I coughed again. It hadn’t worked! Nothing would work! I was at my wits’ end!

Suddenly, I remembered the single tranquiliser I had spotted in my medicine cabinet a month or so prior. It was old, but I was prepared to take my chances. It was an emergency! I was on the brink of insanity! I needed to get off the train!

I ran to the bathroom and emptied the contents of the medicine cabinet onto the counter, scrabbling through bottles of unused potions before landing on the precious pill. I washed it down immediately with water from the tap, stumbled back into bed, and waited.

I don’t remember much after that. In the morning, I woke up lying horizontally across my bed, my doona in a heap on the floor.

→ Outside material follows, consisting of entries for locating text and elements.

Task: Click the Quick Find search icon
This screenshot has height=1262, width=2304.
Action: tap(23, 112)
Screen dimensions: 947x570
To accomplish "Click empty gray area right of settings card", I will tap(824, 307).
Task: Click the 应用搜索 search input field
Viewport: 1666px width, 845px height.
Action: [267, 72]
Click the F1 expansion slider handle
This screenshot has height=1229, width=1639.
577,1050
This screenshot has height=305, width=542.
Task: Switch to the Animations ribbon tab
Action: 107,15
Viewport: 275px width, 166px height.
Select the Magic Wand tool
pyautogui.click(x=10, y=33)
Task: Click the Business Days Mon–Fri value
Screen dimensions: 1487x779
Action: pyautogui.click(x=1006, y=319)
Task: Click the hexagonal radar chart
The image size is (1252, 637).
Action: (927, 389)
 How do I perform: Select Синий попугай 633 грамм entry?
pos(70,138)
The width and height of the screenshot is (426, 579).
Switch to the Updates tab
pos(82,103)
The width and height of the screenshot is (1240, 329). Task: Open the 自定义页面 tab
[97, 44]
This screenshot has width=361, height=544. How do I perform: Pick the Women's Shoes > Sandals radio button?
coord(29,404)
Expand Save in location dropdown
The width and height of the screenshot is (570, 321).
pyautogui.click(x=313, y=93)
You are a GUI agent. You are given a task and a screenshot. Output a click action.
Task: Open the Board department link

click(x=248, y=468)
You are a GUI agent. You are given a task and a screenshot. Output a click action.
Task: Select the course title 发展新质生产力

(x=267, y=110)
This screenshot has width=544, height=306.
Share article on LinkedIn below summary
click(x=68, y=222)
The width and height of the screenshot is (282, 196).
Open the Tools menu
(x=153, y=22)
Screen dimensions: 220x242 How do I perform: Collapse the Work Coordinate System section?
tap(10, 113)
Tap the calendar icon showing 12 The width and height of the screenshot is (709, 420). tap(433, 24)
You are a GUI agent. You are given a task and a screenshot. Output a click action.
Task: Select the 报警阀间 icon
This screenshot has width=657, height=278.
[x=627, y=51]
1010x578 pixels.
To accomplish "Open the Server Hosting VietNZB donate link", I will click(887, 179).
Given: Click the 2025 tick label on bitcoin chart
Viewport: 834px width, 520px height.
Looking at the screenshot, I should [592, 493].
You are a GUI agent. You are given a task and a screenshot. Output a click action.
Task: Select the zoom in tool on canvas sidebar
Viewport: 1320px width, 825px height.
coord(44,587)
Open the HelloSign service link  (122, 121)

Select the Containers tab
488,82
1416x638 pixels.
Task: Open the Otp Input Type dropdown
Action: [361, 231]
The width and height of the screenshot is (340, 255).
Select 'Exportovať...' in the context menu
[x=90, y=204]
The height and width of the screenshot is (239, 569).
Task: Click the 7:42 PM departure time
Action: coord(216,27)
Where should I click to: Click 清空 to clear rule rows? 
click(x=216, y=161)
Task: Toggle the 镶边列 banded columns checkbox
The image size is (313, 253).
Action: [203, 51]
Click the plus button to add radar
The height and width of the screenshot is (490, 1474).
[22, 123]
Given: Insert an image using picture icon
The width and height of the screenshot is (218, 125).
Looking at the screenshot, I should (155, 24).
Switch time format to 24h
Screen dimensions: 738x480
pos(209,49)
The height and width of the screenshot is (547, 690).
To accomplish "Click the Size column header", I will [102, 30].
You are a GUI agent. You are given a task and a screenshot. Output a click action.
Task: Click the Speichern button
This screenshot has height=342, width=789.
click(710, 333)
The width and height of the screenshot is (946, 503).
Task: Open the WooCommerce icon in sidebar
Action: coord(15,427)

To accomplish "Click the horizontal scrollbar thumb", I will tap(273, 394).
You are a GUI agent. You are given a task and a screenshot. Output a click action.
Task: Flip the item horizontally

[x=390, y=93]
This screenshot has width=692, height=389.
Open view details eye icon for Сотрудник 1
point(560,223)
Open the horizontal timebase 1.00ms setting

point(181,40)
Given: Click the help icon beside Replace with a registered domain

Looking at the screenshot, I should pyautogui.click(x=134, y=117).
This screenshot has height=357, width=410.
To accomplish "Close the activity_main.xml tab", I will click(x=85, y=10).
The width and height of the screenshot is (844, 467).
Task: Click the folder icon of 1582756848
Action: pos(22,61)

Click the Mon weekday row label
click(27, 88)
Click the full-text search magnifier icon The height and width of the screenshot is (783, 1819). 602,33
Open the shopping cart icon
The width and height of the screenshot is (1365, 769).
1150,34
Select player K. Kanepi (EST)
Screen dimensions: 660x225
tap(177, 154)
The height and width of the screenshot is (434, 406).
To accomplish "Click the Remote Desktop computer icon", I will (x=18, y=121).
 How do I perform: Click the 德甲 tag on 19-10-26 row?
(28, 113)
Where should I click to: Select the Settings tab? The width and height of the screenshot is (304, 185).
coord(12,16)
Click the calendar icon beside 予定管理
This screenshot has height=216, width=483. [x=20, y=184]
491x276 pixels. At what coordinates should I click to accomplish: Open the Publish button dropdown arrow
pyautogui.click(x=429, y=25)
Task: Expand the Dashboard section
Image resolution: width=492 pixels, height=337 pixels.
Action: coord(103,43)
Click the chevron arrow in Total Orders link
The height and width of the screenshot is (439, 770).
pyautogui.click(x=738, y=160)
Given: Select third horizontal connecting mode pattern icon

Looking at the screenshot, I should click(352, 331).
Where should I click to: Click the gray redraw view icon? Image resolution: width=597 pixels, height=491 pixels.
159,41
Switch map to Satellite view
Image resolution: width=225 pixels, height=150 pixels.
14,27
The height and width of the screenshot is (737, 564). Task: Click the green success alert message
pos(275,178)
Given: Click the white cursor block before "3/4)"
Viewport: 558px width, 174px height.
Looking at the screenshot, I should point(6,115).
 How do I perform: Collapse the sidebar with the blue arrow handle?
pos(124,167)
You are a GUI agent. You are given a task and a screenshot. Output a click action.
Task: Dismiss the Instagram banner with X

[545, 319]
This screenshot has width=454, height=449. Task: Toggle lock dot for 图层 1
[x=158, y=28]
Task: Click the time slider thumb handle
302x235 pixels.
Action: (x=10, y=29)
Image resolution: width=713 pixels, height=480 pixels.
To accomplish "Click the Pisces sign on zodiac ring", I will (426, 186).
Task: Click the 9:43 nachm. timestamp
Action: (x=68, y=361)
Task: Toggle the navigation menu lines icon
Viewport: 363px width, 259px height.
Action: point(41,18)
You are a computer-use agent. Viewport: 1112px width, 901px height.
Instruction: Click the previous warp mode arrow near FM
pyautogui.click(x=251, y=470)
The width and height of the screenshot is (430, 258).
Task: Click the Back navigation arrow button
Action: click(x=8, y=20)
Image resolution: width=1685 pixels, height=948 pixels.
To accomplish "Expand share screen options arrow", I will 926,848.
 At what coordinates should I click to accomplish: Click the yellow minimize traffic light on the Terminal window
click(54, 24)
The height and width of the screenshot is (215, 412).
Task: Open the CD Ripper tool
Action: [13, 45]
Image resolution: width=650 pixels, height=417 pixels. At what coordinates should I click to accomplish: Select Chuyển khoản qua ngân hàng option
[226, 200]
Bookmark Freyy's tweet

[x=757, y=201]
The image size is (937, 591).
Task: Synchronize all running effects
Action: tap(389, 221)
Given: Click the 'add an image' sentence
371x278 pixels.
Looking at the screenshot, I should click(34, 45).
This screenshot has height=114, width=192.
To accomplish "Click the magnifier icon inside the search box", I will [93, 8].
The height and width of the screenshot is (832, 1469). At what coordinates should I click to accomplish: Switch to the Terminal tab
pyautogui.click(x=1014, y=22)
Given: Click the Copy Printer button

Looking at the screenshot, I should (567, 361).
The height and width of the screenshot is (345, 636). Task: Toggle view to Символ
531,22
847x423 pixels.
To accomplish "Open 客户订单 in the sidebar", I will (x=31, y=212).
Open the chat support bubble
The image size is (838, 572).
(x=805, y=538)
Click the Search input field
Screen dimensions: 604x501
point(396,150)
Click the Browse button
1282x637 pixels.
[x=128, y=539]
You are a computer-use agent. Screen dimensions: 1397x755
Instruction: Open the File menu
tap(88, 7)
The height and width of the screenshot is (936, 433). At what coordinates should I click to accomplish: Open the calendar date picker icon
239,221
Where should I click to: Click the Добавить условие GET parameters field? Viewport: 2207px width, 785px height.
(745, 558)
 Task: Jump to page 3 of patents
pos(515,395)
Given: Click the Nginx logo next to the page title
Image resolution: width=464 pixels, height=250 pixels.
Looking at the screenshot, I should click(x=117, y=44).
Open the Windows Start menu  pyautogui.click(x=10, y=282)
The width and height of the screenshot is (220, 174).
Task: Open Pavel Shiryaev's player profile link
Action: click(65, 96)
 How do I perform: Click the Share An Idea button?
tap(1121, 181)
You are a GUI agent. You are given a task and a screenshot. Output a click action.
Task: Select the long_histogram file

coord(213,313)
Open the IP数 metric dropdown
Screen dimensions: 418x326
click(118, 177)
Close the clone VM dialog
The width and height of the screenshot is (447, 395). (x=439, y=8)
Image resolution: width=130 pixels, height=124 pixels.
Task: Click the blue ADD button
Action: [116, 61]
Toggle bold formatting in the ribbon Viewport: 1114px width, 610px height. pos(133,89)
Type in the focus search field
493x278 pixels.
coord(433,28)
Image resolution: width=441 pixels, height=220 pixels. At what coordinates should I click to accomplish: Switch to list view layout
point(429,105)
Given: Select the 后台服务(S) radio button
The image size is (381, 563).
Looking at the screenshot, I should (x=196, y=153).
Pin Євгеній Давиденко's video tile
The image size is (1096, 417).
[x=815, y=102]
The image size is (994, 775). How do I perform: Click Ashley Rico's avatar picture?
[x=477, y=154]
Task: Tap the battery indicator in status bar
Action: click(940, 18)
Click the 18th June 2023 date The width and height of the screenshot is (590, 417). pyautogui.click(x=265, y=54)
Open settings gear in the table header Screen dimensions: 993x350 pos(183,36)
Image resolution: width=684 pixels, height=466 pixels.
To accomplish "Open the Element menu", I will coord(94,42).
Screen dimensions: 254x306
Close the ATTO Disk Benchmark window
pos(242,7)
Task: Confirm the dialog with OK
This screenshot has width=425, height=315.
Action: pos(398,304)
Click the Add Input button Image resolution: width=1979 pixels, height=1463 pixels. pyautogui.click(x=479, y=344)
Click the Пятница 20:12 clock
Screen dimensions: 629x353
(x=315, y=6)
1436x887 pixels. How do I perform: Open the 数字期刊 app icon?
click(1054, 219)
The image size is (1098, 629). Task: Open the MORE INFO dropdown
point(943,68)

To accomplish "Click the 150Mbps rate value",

My brain felt like mush, and when I tried to swallow, I discovered one cough lozenge wedged inside my left cheek, and another stuck improbably to the roof of my mouth.

I looked at my phone. It was 10.30am. When I checked my emails, I discovered I’d ordered a pair of shoes from an online store at 1.30am.

My long night was much like the 12-hour train trips of my youth. I began the journey feeling hopeful, and quickly descended into madness and despair. My body ached, my head was pounding, and I desperately needed to brush my teeth. Back then, all I got was a sore back and an ex-boyfriend. At least this time, I ended up with a nice new pair of shoes.